Gallic acid (Sigma–Aldrich Co., USA, LD50=5000 mg/kg and ED50=5–10 μmoles) was dissolved in normal saline, and administered (50, 100, 200 mg/kg/5mL) to rats orally for 10 days after AD induction (Ferruzzi et al., 2009).

2.4. Surgery and drug administration

Animals were anesthetized with intraperitoneal injection of 90 mg/kg ketamine HCl and 10 mg/kg xylazine (Alfasan, Woerden–Holland). In brief, after anesthesia, animals’ head was fixed in a stereotaxic apparatus (Narishige, Tokyo, Japan) and Aβ1–42 (1μg/μL in each site) was infused into the hippocampal CA1 area bilaterally at a rate of 1μL/5min with using a 10-μL Hamilton syringe connected to an infusion pump (WPI 101i, USA), after infusion, the cannula was left in place for additional 3 minutes to allow the complete diffusion of drug (Wen et al., 2014).
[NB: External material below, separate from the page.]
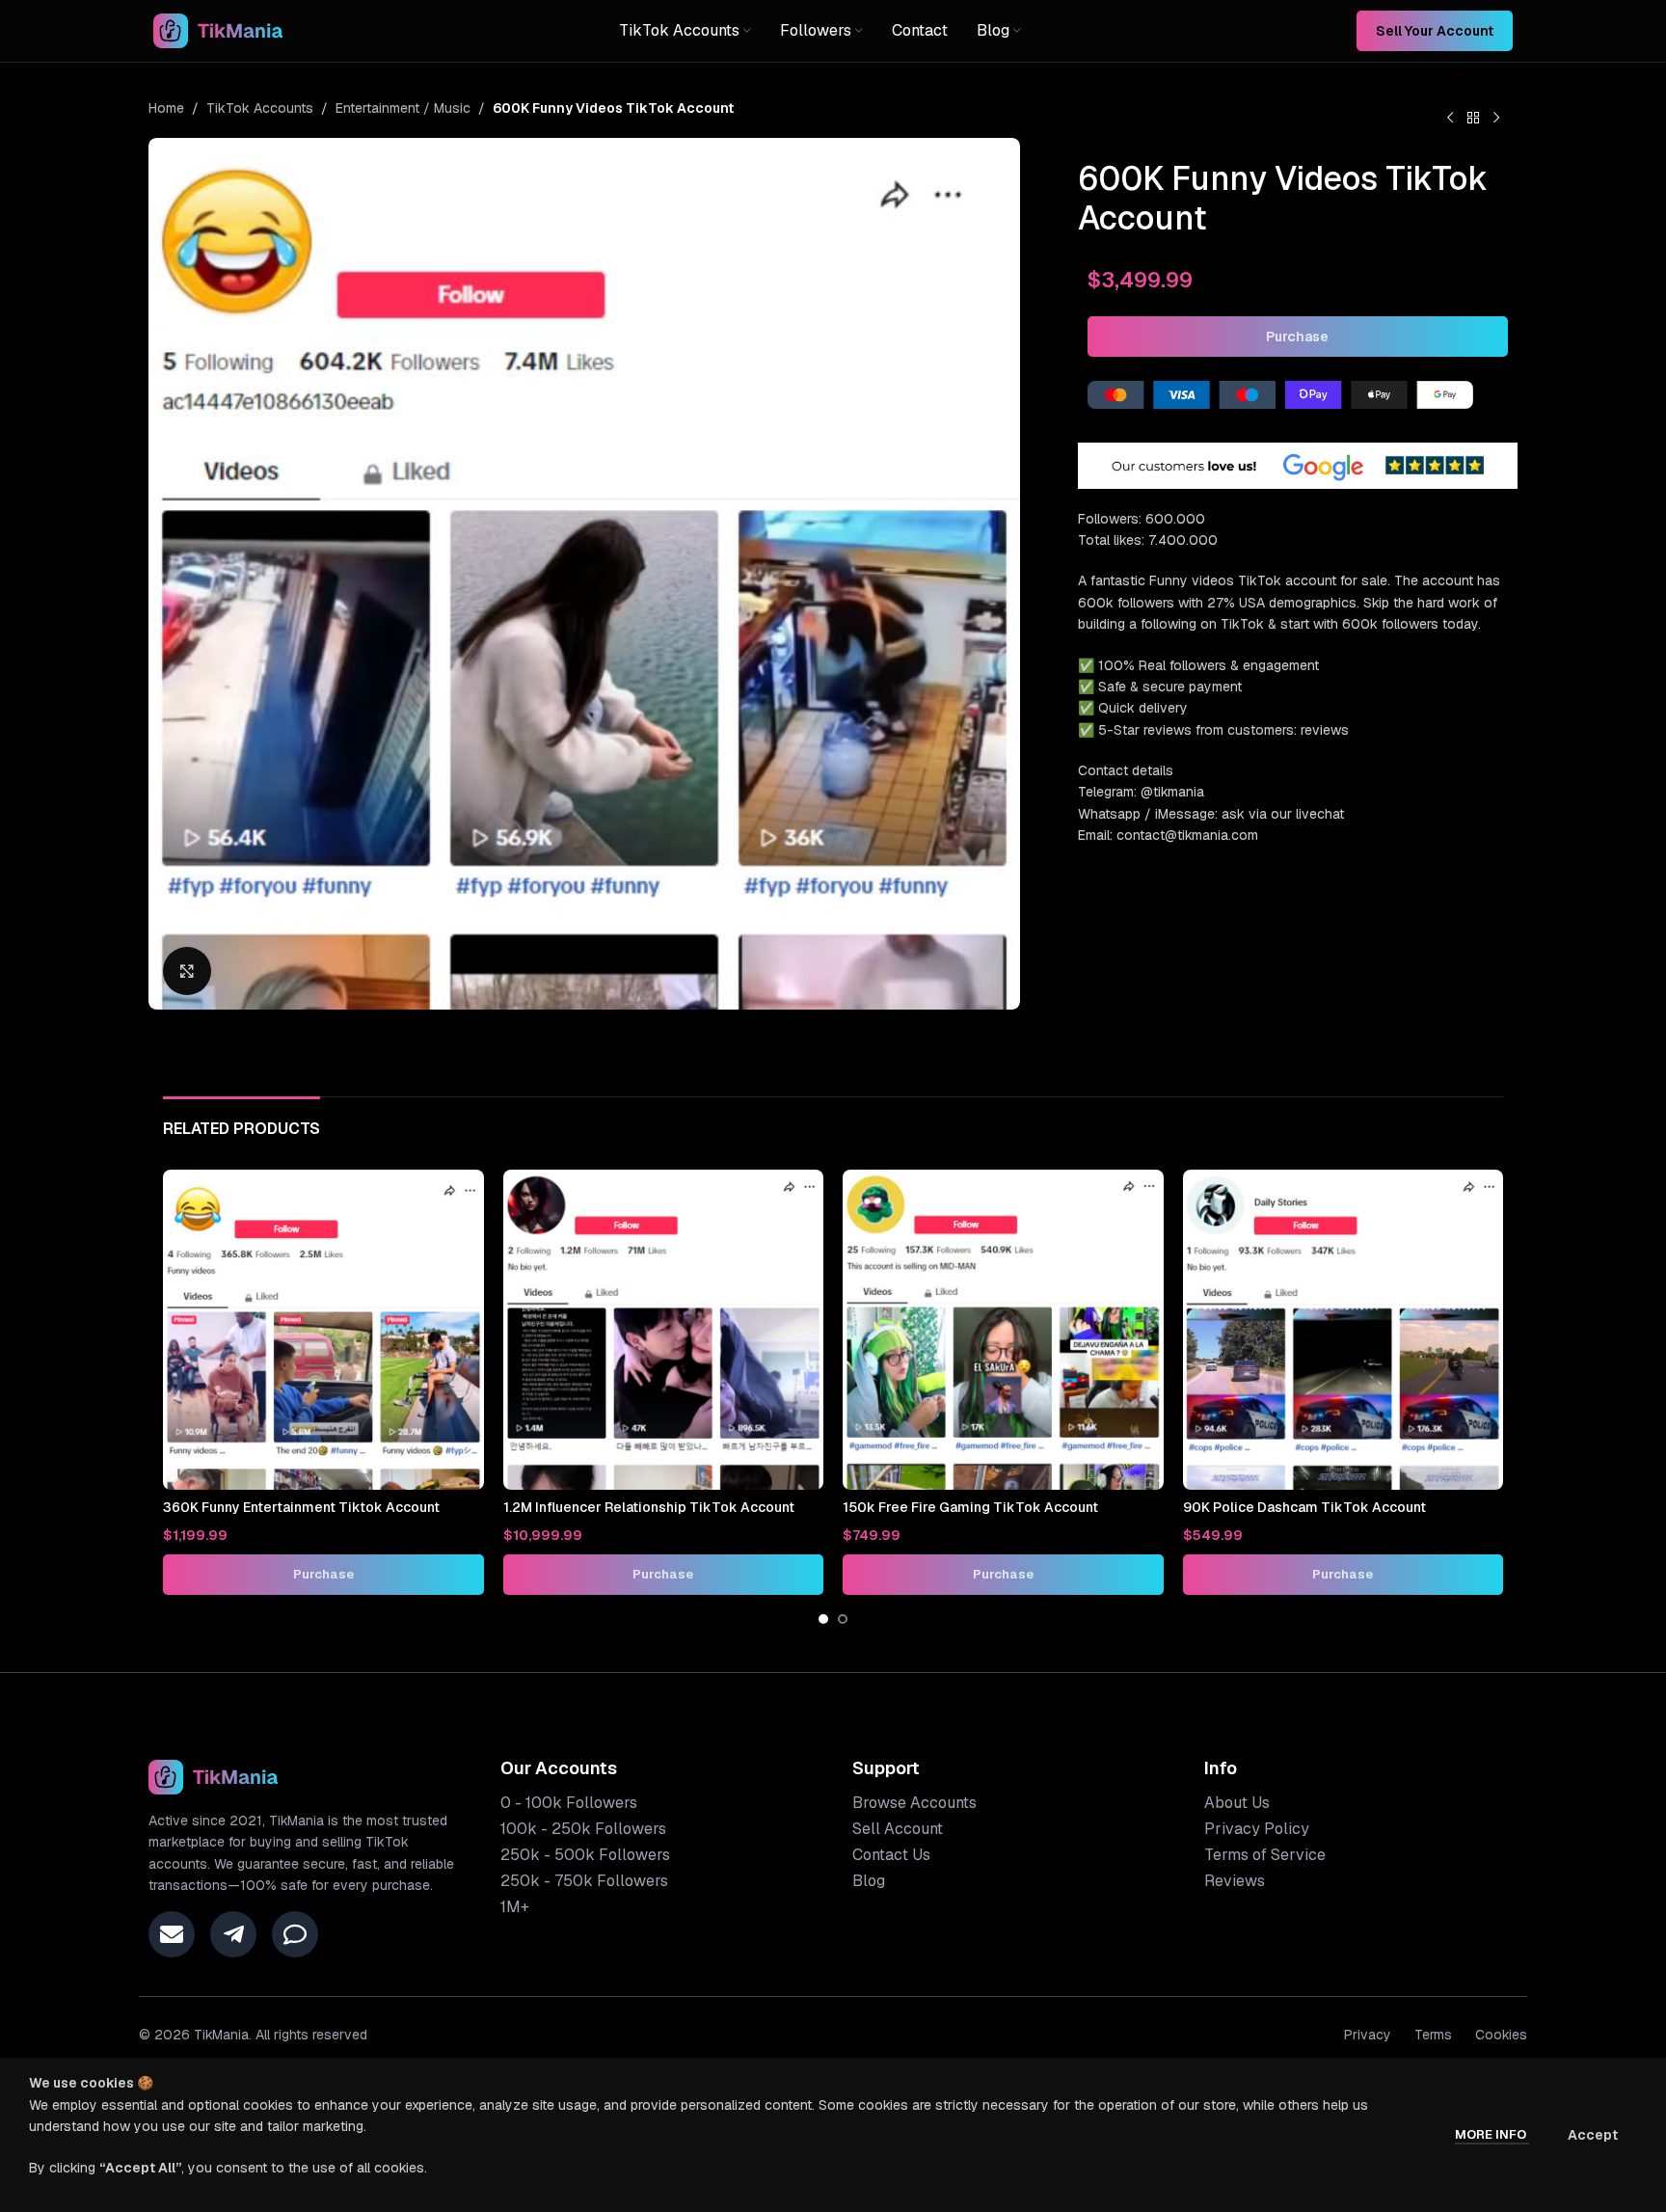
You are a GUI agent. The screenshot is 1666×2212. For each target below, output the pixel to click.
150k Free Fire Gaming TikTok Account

Infusion was done with coordinates of AP=−4.8 mm from the bregma, ML=±3.5 mm, DV=−4 mm from dura mater, according to the Paxinos and Watson rat brain atlas for stereotaxic surgery (Paxino & Wastene, 2006). All animals allowed the recovery period before testing (7–10 days) while the gavages of GA were started from the second day after operation (Ferihan & Sibel, 2006).

2.5. Electrophysiological recording

Under chloral hydrate anesthesia (300 and 400 mg/kg), a pair of recording tungsten wire microelectrodes (CFW, USA) was implanted into the left dentate gyrus (DG) at AP=−3.8 mm from bregma, ML=−2.2 mm, and DV=3.5 mm from dura. A pair of stimulating stainless steel wire microelectrodes (CFW, USA) was implanted into ipsilateral perforant path (PP) at AP=−7.5 mm from bregma, ML=−4 mm, and DV=3.9 mm from the dura. Single monopolar pulses (duration 50 μs) were delivered at 30-second intervals. The baseline intensity was selected to result in field excitatory post-synaptic potential (fEPSP) with 40% of its maximum amplitude while 80% of its maximum amplitude was selected High-frequency stimulation (HFS) by input/output (I/O) curve with different intensities. The signal was amplified (×1000), filtered (0.1 Hz-3 kHz), digitized at 2 kHz, and saved in the computer. To induce LTP, high-frequency stimulation consisted of 6 trains of 6 pulses (50 μs) at 400 Hz, with 100 ms between each train, repeated 6 times at a 20-second interval (Gureviciene et al., 2004). In vivo, LTP was recorded at 1, 3, 24, and 48 hours after HFS with weak anesthesia. Amplitude (Amp) and area under curve (AUC) of population spikes (PSs) were measured. The recorded PS was analyzed as the percentage increase of baseline fEPSP.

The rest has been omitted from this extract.